Considero que con la mala alimentación a la que vivió entregado Ignatius J. Reilly —quienes hayan leído “La conjura de los necios” recordarán sus atracones de salchichas, los cubos de palomitas con los que se atiborraba durante las proyecciones del cine del barrio, las cucarachas que arañaban las baldosas de su cocina...—, la válvula estomacal que tanto le hizo sufrir (su cuerpo era una cisterna de gases) terminó por reventarle, de modo que el inolvidable personaje de John Kennedy Toole lleve un tiempo criando malvas. Sería una lástima, pues nadie como él se engolfaría más y mejor ante las bravatas que cada día nos regala el presidente Trump, quien reúne todos los atributos (externos e internos, manifestados e imaginables) para haber formado parte de aquella hilarante novela que, según mi apreciación, tiene sorprendentes vínculos con el humor de Jardiel Poncela, que en “Amor se escribe sin hache” aventuró el premio Pulitzer que recibiría el libro del escritor suicida.

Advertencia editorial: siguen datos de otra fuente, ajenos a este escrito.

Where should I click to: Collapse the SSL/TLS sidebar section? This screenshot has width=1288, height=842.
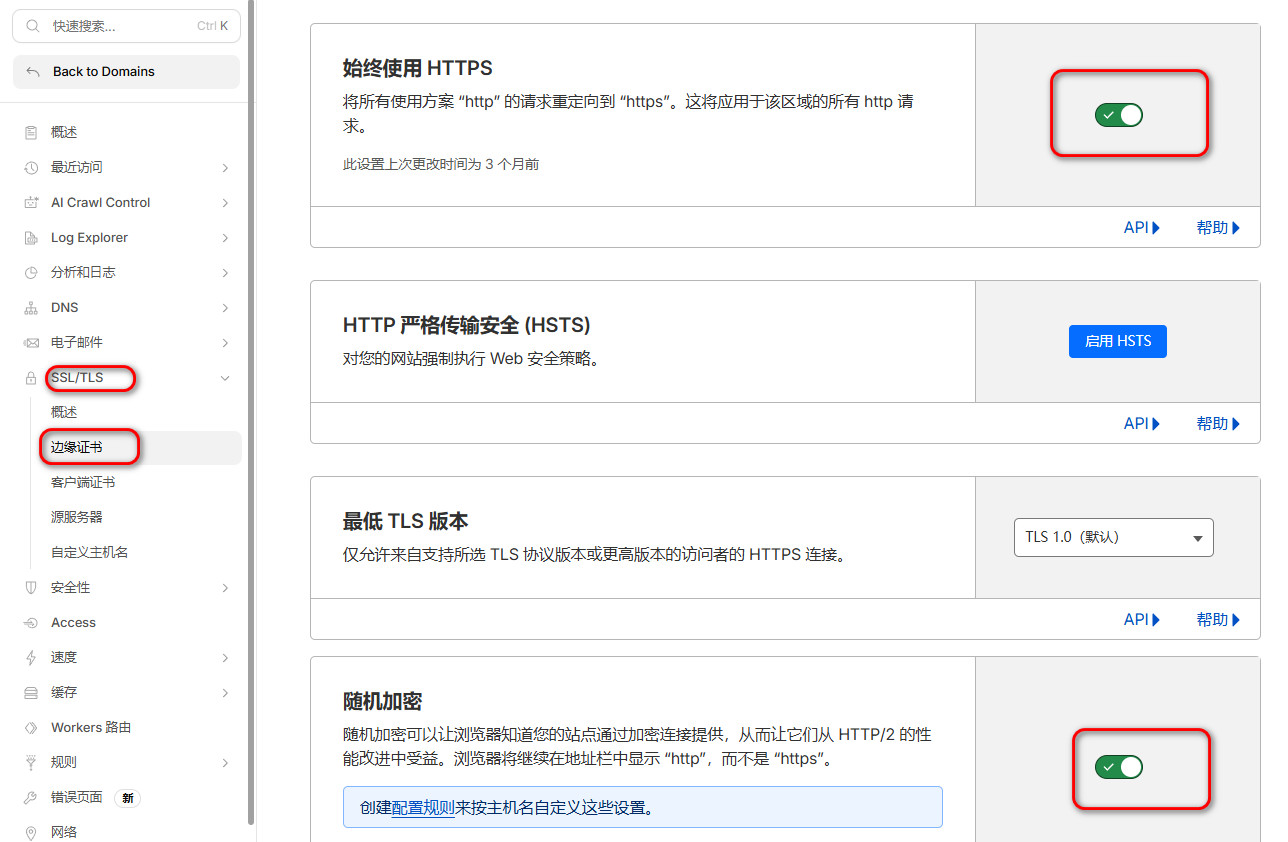click(225, 378)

Me basta recopilar las disposiciones de los primeros días de gobierno del magnate del flequillo platino, para imaginarme al voluminoso Reilly tocando insistentemente al timbre de la Casa Blanca, la cabeza embutida en la misma gorra verde de cazador con orejeras, repleta de brillos pulidos por el tiempo, las canas del bigote disimuladas con betún y debajo del brazo una carpeta con las ideas que a lo largo de los años ha recopilado en la oscuridad ratonil de su cuarto para la construcción de una nueva América. Apuesto a que Trump y el personaje de Toole habrían hecho muy buenas migas. Incluso que Mr. President no pondría reparo en que Ignatius decorara el despacho oval con sus mejores recortables. Así que maldita válvula, malditos gases, maldita alimentación.